Frank Jackson came from a respectable Yorkshire family of grocers. Like all his sisters, he worked in the shop as a grocer in his teenage years. but at some stage after he was 14 he disappeared from the family home. He was the only son. The family legend is that he became a jockey and that he raced in Paris, but I have not been able to confirm that story with documentary evidence. It makes sense though that a jockey would mature into someone who cares for the horses in a rich estate and that he would have then become a chauffeur as automobiles replaced horses. They were respectable working class, engaged in left wing politics. It is said that Frank used to embarrass Grandma by singing the Internationale in public. HIs sister, Emily, married a bricky’s labourer, the first Sheffield Labor Party candidate. 


In the 1911 census they were living at 21 Newland Street, Crumpsall, a northern suburb of Manchester. It was a two story terrace, on the corner. Their baby, Grace Barbara, was one year old. The air quality in Manchester was notorious and Grace  suffered from asthma. The doctor recommended a sunnier climate and Frank, Annie, Gracie and Annie’s sister Jane, decided to migrate to South Australia. As described in Jane’s blog, they boarded the HMAS Osterley in London in August 1914, arriving in Adelaide in October. 


Annie and Frank had two more children, Florence and Ted. They lived in 10 Ashbourne Avenue, Mitcham. Frank continued to work with cars, as a chauffeur. According to my cousin he had a temper and sometimes threatened violence, although he never hit Annie or the children. My cousin recounts a story where Grandma came home to find him chasing Fommy and Ted around the house brandishing an axe. Grandma soon put a stop to that. 

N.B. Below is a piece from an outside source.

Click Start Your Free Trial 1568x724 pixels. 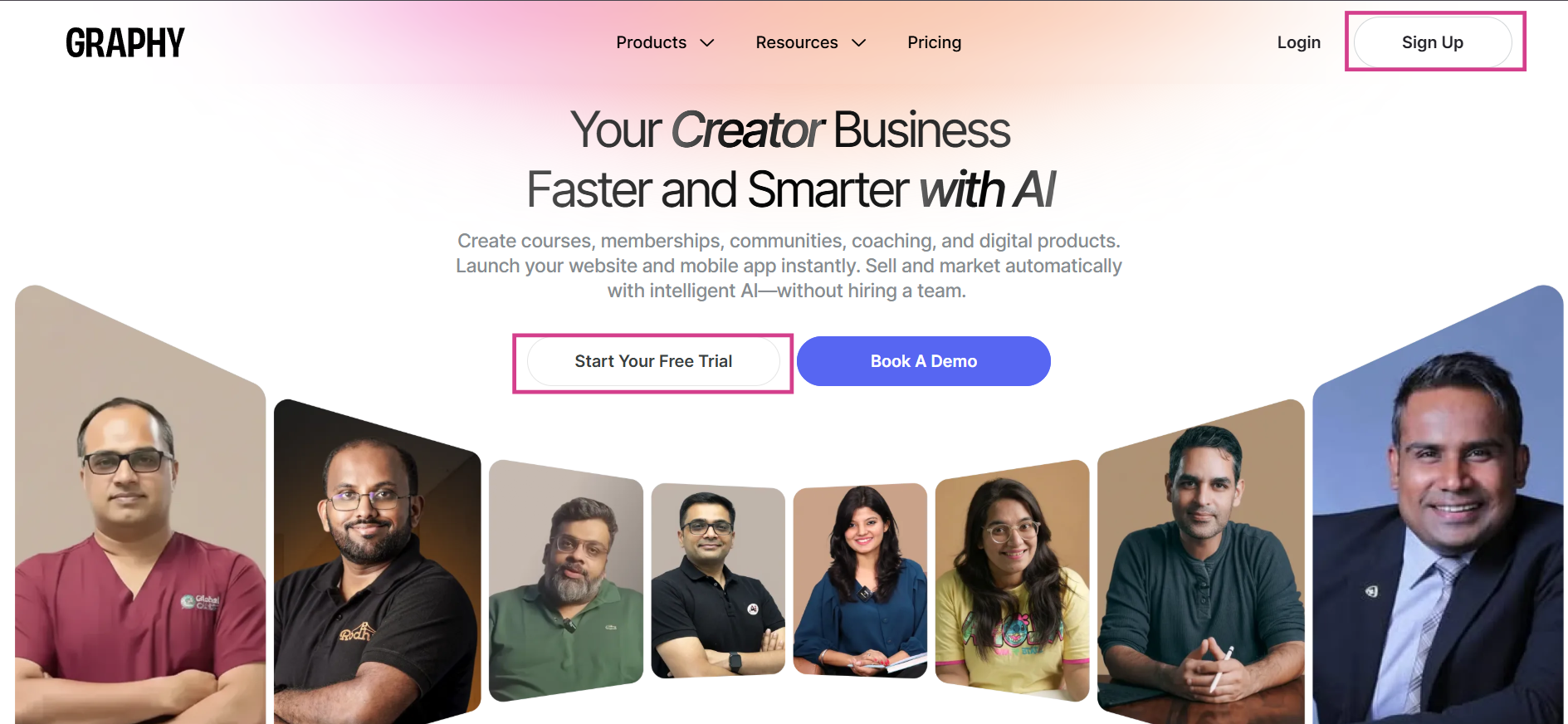[x=653, y=361]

Grandma carried a lot of childhood baggage, as one would say today. She was embarrassed about her accent and apparently took elocution classes to speak more like a ‘lady’. I loved her accent and I’m glad she retained it. She said ‘glass’ to rhyme with ‘lass’ Dad used to say she was snobbish. I imagine she had experienced a lot of abuse and put downs relating to her background in the slums of Liverpool and she had married up and wanted to be treated with respect. The only way to get that was to assume a respectable front. Perhaps she and Frank, with his socialist bent, argued about that. She suffered quite a lot of anguish and even considered suicide at some points in her life. She and Frank, at the suggestion of the children, perhaps as adults, separated. Grandma stayed in Mitcham and Frank had various addresses until he settled in Port Elliot. My cousin says Annie  never stopped loving Frank and had some regrets about their separation. Annie took up hairdressing to support herself after they separated. 


My earliest memories of shortbread and mince pies are from Mitcham. The back of the house was the kitchen where we ate meals. Inside was a dark lounge room and beyond that the bedrooms I suppose but I don’t remember going into them. There was a big garden with fruit trees and perhaps a glass house. We always ran in the back door. 


In the 1960s grandma became frail and went to live with her daughter Florence and her family in Sydney. She died there in 1967. It was the first time I had known anyone who died and I was very sad. I remember crying in the garden beside the golden elm. Now I always make mince pies at Christmas time, making my own fruit mince in the hand mincer. Grandma gave me her Lancashire food heritage and I like to celebrate it.